Task goal
Print, exactly and completely, the data that appears below.

(Dataset entries)
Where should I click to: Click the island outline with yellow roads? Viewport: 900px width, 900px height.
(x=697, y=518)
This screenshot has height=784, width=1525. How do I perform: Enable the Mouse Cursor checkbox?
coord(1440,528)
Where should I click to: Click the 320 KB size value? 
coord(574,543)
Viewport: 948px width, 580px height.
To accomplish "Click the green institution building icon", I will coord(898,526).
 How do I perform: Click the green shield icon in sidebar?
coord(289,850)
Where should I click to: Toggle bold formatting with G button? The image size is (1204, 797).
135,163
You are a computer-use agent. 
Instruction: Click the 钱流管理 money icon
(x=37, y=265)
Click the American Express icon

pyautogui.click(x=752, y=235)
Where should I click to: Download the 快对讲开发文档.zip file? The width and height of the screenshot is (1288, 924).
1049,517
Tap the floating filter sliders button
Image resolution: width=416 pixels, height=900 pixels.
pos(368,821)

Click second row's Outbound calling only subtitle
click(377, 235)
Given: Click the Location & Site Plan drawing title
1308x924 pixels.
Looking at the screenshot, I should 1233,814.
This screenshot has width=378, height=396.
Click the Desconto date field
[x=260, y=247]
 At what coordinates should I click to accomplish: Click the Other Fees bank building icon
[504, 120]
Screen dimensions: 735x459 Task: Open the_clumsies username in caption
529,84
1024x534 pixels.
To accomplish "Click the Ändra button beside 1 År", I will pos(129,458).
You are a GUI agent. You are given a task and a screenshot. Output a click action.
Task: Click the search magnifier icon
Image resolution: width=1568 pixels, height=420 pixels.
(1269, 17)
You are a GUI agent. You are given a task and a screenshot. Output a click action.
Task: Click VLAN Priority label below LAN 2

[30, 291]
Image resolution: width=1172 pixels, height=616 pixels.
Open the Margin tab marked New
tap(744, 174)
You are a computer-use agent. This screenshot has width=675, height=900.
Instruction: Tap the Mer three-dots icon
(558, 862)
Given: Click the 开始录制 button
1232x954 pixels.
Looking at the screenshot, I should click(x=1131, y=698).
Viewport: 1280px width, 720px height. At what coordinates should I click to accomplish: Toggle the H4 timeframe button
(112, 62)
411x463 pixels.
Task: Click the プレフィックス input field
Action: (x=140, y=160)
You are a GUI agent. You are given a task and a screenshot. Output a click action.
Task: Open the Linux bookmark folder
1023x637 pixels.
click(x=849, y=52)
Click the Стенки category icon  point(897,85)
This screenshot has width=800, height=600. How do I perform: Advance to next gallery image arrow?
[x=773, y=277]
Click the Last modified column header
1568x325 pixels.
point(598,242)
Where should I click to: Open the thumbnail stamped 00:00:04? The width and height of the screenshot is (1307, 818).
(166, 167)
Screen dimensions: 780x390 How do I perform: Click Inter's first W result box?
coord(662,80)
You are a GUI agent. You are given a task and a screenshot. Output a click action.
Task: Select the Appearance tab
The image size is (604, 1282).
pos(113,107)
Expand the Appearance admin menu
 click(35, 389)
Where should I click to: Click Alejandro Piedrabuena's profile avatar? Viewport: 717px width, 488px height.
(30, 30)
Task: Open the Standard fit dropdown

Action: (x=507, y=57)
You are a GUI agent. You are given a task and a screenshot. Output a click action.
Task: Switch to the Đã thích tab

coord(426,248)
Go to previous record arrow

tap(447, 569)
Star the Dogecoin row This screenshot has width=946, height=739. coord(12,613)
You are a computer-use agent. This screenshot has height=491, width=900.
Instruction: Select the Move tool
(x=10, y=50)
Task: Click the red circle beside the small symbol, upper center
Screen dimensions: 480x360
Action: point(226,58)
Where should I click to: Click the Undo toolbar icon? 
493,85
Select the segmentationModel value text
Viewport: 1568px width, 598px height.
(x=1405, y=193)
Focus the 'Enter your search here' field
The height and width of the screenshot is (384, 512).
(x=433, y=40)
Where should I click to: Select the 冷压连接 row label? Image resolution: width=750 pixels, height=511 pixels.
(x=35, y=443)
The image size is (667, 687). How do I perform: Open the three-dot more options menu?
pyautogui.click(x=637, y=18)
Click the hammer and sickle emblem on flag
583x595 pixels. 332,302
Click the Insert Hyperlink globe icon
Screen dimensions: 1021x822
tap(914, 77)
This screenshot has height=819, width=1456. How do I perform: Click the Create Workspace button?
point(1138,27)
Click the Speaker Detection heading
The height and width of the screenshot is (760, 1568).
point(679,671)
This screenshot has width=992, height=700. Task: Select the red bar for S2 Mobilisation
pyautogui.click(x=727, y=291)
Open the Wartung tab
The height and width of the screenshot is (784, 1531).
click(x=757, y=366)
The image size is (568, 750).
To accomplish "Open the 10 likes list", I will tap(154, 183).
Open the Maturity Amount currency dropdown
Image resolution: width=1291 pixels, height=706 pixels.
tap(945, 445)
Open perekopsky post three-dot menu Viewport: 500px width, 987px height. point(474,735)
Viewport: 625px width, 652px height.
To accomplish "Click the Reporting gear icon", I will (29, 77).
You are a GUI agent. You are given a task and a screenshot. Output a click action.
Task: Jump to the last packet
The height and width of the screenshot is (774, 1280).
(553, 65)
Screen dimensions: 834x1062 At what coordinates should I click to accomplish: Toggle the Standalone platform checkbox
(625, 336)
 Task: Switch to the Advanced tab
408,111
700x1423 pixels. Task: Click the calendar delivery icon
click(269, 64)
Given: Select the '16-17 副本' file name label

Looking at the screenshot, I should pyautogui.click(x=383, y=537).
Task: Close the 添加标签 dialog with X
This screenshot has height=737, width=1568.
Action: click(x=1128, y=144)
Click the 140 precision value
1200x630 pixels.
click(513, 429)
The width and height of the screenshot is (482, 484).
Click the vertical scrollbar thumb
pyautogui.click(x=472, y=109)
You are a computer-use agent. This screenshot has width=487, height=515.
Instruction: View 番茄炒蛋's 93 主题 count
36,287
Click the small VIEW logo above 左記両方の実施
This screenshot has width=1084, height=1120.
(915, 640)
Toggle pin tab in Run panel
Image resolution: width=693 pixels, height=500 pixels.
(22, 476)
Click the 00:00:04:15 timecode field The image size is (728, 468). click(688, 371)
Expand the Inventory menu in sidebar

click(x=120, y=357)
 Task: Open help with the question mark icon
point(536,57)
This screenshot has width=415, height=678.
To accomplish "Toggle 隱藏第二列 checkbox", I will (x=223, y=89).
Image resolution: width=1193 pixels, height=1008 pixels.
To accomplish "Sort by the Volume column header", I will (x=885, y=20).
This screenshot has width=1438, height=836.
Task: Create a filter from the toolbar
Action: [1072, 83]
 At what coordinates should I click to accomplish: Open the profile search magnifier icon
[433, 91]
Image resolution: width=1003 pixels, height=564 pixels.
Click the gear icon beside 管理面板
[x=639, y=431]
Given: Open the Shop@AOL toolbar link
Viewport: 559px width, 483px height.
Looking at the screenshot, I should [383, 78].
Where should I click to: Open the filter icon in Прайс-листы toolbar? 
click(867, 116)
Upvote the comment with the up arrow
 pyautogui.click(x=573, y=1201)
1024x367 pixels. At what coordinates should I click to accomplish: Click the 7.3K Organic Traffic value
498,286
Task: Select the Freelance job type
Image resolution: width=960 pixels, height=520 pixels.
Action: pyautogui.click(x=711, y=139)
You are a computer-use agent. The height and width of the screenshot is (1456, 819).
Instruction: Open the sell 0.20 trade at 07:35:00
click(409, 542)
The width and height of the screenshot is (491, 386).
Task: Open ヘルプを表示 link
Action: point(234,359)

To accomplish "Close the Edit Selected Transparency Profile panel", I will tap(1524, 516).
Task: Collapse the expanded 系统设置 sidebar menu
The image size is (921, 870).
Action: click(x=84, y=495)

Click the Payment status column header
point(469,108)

Solution for this task
Where should I click to: Click the island outline with yellow roads? Viewport: 900px width, 900px height.
(x=697, y=518)
This screenshot has height=784, width=1525. How do I perform: Enable the Mouse Cursor checkbox?
coord(1440,528)
Where should I click to: Click the 320 KB size value? 
coord(574,543)
Viewport: 948px width, 580px height.
To accomplish "Click the green institution building icon", I will coord(898,526).
 How do I perform: Click the green shield icon in sidebar?
coord(289,850)
Where should I click to: Toggle bold formatting with G button? The image size is (1204, 797).
135,163
You are a computer-use agent. 
Instruction: Click the 钱流管理 money icon
(x=37, y=265)
Click the American Express icon

pyautogui.click(x=752, y=235)
Where should I click to: Download the 快对讲开发文档.zip file? The width and height of the screenshot is (1288, 924).
1049,517
Tap the floating filter sliders button
Image resolution: width=416 pixels, height=900 pixels.
pos(368,821)

Click second row's Outbound calling only subtitle
click(377, 235)
Given: Click the Location & Site Plan drawing title
1308x924 pixels.
Looking at the screenshot, I should 1233,814.
This screenshot has width=378, height=396.
Click the Desconto date field
[x=260, y=247]
 At what coordinates should I click to accomplish: Click the Other Fees bank building icon
[504, 120]
Screen dimensions: 735x459 Task: Open the_clumsies username in caption
529,84
1024x534 pixels.
To accomplish "Click the Ändra button beside 1 År", I will pos(129,458).
You are a GUI agent. You are given a task and a screenshot. Output a click action.
Task: Click the search magnifier icon
Image resolution: width=1568 pixels, height=420 pixels.
(1269, 17)
You are a GUI agent. You are given a task and a screenshot. Output a click action.
Task: Click VLAN Priority label below LAN 2

[30, 291]
Image resolution: width=1172 pixels, height=616 pixels.
Open the Margin tab marked New
tap(744, 174)
You are a computer-use agent. This screenshot has width=675, height=900.
Instruction: Tap the Mer three-dots icon
(558, 862)
Given: Click the 开始录制 button
1232x954 pixels.
Looking at the screenshot, I should click(x=1131, y=698).
Viewport: 1280px width, 720px height. At what coordinates should I click to accomplish: Toggle the H4 timeframe button
(112, 62)
411x463 pixels.
Task: Click the プレフィックス input field
Action: (x=140, y=160)
You are a GUI agent. You are given a task and a screenshot. Output a click action.
Task: Open the Linux bookmark folder
1023x637 pixels.
click(x=849, y=52)
Click the Стенки category icon  point(897,85)
This screenshot has width=800, height=600. How do I perform: Advance to next gallery image arrow?
[x=773, y=277]
Click the Last modified column header
1568x325 pixels.
point(598,242)
Where should I click to: Open the thumbnail stamped 00:00:04? The width and height of the screenshot is (1307, 818).
(166, 167)
Screen dimensions: 780x390 How do I perform: Click Inter's first W result box?
coord(662,80)
You are a GUI agent. You are given a task and a screenshot. Output a click action.
Task: Select the Appearance tab
The image size is (604, 1282).
pos(113,107)
Expand the Appearance admin menu
 click(35, 389)
Where should I click to: Click Alejandro Piedrabuena's profile avatar? Viewport: 717px width, 488px height.
(30, 30)
Task: Open the Standard fit dropdown

Action: (x=507, y=57)
You are a GUI agent. You are given a task and a screenshot. Output a click action.
Task: Switch to the Đã thích tab

coord(426,248)
Go to previous record arrow

tap(447, 569)
Star the Dogecoin row This screenshot has width=946, height=739. coord(12,613)
You are a computer-use agent. This screenshot has height=491, width=900.
Instruction: Select the Move tool
(x=10, y=50)
Task: Click the red circle beside the small symbol, upper center
Screen dimensions: 480x360
Action: point(226,58)
Where should I click to: Click the Undo toolbar icon? 
493,85
Select the segmentationModel value text
Viewport: 1568px width, 598px height.
(x=1405, y=193)
Focus the 'Enter your search here' field
The height and width of the screenshot is (384, 512).
(x=433, y=40)
Where should I click to: Select the 冷压连接 row label? Image resolution: width=750 pixels, height=511 pixels.
(x=35, y=443)
The image size is (667, 687). How do I perform: Open the three-dot more options menu?
pyautogui.click(x=637, y=18)
Click the hammer and sickle emblem on flag
583x595 pixels. 332,302
Click the Insert Hyperlink globe icon
Screen dimensions: 1021x822
tap(914, 77)
This screenshot has height=819, width=1456. How do I perform: Click the Create Workspace button?
point(1138,27)
Click the Speaker Detection heading
The height and width of the screenshot is (760, 1568).
point(679,671)
This screenshot has width=992, height=700. Task: Select the red bar for S2 Mobilisation
pyautogui.click(x=727, y=291)
Open the Wartung tab
The height and width of the screenshot is (784, 1531).
click(x=757, y=366)
The image size is (568, 750).
To accomplish "Open the 10 likes list", I will tap(154, 183).
Open the Maturity Amount currency dropdown
Image resolution: width=1291 pixels, height=706 pixels.
tap(945, 445)
Open perekopsky post three-dot menu Viewport: 500px width, 987px height. point(474,735)
Viewport: 625px width, 652px height.
To accomplish "Click the Reporting gear icon", I will (29, 77).
You are a GUI agent. You are given a task and a screenshot. Output a click action.
Task: Jump to the last packet
The height and width of the screenshot is (774, 1280).
(553, 65)
Screen dimensions: 834x1062 At what coordinates should I click to accomplish: Toggle the Standalone platform checkbox
(625, 336)
 Task: Switch to the Advanced tab
408,111
700x1423 pixels. Task: Click the calendar delivery icon
click(269, 64)
Given: Select the '16-17 副本' file name label

Looking at the screenshot, I should pyautogui.click(x=383, y=537).
Task: Close the 添加标签 dialog with X
This screenshot has height=737, width=1568.
Action: click(x=1128, y=144)
Click the 140 precision value
1200x630 pixels.
click(513, 429)
The width and height of the screenshot is (482, 484).
Click the vertical scrollbar thumb
pyautogui.click(x=472, y=109)
You are a computer-use agent. This screenshot has width=487, height=515.
Instruction: View 番茄炒蛋's 93 主题 count
36,287
Click the small VIEW logo above 左記両方の実施
This screenshot has width=1084, height=1120.
(915, 640)
Toggle pin tab in Run panel
Image resolution: width=693 pixels, height=500 pixels.
(22, 476)
Click the 00:00:04:15 timecode field The image size is (728, 468). click(688, 371)
Expand the Inventory menu in sidebar

click(x=120, y=357)
 Task: Open help with the question mark icon
point(536,57)
This screenshot has width=415, height=678.
To accomplish "Toggle 隱藏第二列 checkbox", I will (x=223, y=89).
Image resolution: width=1193 pixels, height=1008 pixels.
To accomplish "Sort by the Volume column header", I will (x=885, y=20).
This screenshot has width=1438, height=836.
Task: Create a filter from the toolbar
Action: [1072, 83]
 At what coordinates should I click to accomplish: Open the profile search magnifier icon
[433, 91]
Image resolution: width=1003 pixels, height=564 pixels.
Click the gear icon beside 管理面板
[x=639, y=431]
Given: Open the Shop@AOL toolbar link
Viewport: 559px width, 483px height.
Looking at the screenshot, I should [383, 78].
Where should I click to: Open the filter icon in Прайс-листы toolbar? 
click(867, 116)
Upvote the comment with the up arrow
 pyautogui.click(x=573, y=1201)
1024x367 pixels. At what coordinates should I click to accomplish: Click the 7.3K Organic Traffic value
498,286
Task: Select the Freelance job type
Image resolution: width=960 pixels, height=520 pixels.
Action: pyautogui.click(x=711, y=139)
You are a computer-use agent. The height and width of the screenshot is (1456, 819).
Instruction: Open the sell 0.20 trade at 07:35:00
click(409, 542)
The width and height of the screenshot is (491, 386).
Task: Open ヘルプを表示 link
Action: point(234,359)

To accomplish "Close the Edit Selected Transparency Profile panel", I will tap(1524, 516).
Task: Collapse the expanded 系统设置 sidebar menu
The image size is (921, 870).
Action: click(x=84, y=495)

Click the Payment status column header
point(469,108)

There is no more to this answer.